I love the Leica M-body. I know I do, because I am a natural light photographer*. I am obsessed with shooting optimally when there isn't enough available light to take a proper photograph. It is precisely for this reason that I found my way to Leica many years ago, when researching fast lenses. It was on Google that I first laid eyes on the Leica 50mm f/0.95 Noctilux.
Thus began my love affair with the Leica M System.
I don't think I'm exaggerating when I speak of love. Getting my Leica M9 and Noctilux, it was love at first sight. It must have been love. The feeling I had for it was so intense that it led to weeks on weeks of hate and regret for switching ill-advisedly to a rangefinder - all for the sake of gaining a stop or two. Ah, but can love truly be love without great suffering? It was the pain of a million heartaches from many missed shots and out of focus images that hurt me so.
It was only when I finally bonded to the rangefinder process did I truly experience the rapturous joy of getting that fabled Leica look. It made me weak at the knees. I didn't care how much more inferior the rangefinder process was compared to a DSLR. My love for the Leica M system ultimately clouded my judgment with beautifully rendered bokeh.
But even great love can be strained.
That Leica look. It seduces you. Once you have tasted it, you can't go back. So you indulge your Leica. You find ways to replicate that look. And you do that over and over again. But it's not always easy, because your Leica is a prima donna. You focus in the middle of the screen, and then you reframe your camera for composition. And in that split second of shifting your camera position, you risk losing tack focus.
Under ideal conditions, you don't think about the hardship love presents, in focusing. It's no big deal. It's what you need to do to get that Leica look. So you accept it. But it's easy to accept love when conditions are good. It's only when things get bad is love ever tested.
And things can get bad quickly. The ambient light begins to dim. There isn't enough light for you to make out any contrast or details to confirm focus in that little focusing window. And the subjects, they're not standing still. You keep on focusing and reframing for composition, because your subject keeps on moving outside that wafer thin focal plane. The situation becomes untenable. You cannot confirm focus, so you begin to fire away, hoping that your true love will be kind to you.
But it never works out that way. An entire night of shooting, and not one image in tack focus. Your heart sinks. Your Leica and Noctilux was supposed to shine in the dark, but instead it failed to deliver. You feel that things aren't working out.

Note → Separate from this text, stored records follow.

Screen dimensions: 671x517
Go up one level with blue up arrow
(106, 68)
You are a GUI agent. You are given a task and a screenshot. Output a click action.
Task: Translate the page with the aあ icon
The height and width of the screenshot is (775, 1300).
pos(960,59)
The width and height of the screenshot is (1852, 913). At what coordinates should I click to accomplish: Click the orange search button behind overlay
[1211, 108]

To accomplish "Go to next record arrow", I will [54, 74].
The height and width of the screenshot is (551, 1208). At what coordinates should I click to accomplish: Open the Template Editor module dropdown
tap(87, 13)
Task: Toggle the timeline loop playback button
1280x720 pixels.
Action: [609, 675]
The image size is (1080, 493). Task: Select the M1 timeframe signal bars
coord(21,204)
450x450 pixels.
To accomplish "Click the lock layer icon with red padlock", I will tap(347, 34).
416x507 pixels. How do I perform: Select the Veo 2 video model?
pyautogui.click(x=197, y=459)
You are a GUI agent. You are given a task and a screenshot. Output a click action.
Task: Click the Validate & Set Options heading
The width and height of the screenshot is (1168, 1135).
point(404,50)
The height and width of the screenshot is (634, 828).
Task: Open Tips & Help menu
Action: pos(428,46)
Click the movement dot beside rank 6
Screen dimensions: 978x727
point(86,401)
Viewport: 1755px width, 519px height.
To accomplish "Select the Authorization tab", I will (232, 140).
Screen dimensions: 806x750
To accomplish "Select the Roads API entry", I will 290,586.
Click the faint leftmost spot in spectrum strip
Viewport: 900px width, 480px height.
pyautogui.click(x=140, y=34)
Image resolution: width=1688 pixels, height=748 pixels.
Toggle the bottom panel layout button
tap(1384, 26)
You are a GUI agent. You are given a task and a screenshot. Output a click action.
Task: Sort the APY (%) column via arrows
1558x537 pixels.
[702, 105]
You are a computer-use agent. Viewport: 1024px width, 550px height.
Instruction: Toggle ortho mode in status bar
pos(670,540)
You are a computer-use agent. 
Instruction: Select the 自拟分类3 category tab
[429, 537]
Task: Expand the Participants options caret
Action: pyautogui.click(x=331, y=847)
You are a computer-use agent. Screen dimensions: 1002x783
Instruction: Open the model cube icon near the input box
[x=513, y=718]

I am ashamed to say this, but my love apparently wasn't strong enough to overcome adversities. So my eyes, they invariably began to wander. They betrayed me as I begin to go online to look around. It was then I become acquainted with a new model that I had not seen before. I'm not proud of it. But it seemed all so innocent at first.
It was a Sony A7s MKII. It was something I couldn't resist. I mean, how could I? It was lauded as the king of the night, given its extremely sensitive sensor for low light capture. And you know just how much I loved low light photography. So I gave in to temptation. However, it was only a brief flirtation. It was fun while it lasted. But it wasn't for me. And so I went back to my Leica M System, hoping to put aside my moment of weakness.
For a while, life was back to normal. My Leica and I were inseparable. However, in those years after the Sony incident, I stopped using my Noctilux. It stopped giving me joy. In fact, I stopped shooting in color altogether, shooting exclusively with my Leica Monochrome bodies, stopped down on a 35mm Summicron.
But then temptation found its way back into my life. This time around, it was in the form of a Sony A7r MKII. Again, it all seemed so innocent. But I couldn't believe how much better the Sony A7r was with the Noctilux in low light. It was amazing. I could focus peak, I could set my focus point, and I could magnify my focus. And because I can do that, I didn't need to reframe after focusing for composition. I can press my shutter, once I've confirmed focus, and shoot continuously without any lag.
I really didn't think that I was going to stray from rangefinder photography, after spending so much time perfecting the process. But I did. The Sony A7r EVF showed me how unsatisfied I was with the the M-body's inferior focusing process. I did things with my Sony that I never could do with my Leica. It was very liberating. I was able to get focus with the Noctilux consistently, in low light situations. It made me feel like a photographer falling in love with photography all over again.
Figure 8: Also in the same dimly lit bar in Williamsburg, Brooklyn, standing a little further away from the subject, I really couldn’t believe how much easier it is to get focus without needing to reframe for composition.
But then, the summer romance began to wane, as reality started to settle back in. There were problems with the Sony A7r. I started to miss my shots. The camera settings would change, because I kept on accidentally brushing different buttons on the back of the camera - from the ISO, to the frame rate button (setting the camera to timer mode), to the movie record button. And the process of selecting the focusing point on the Sony - it was maddeningly counter intuitive.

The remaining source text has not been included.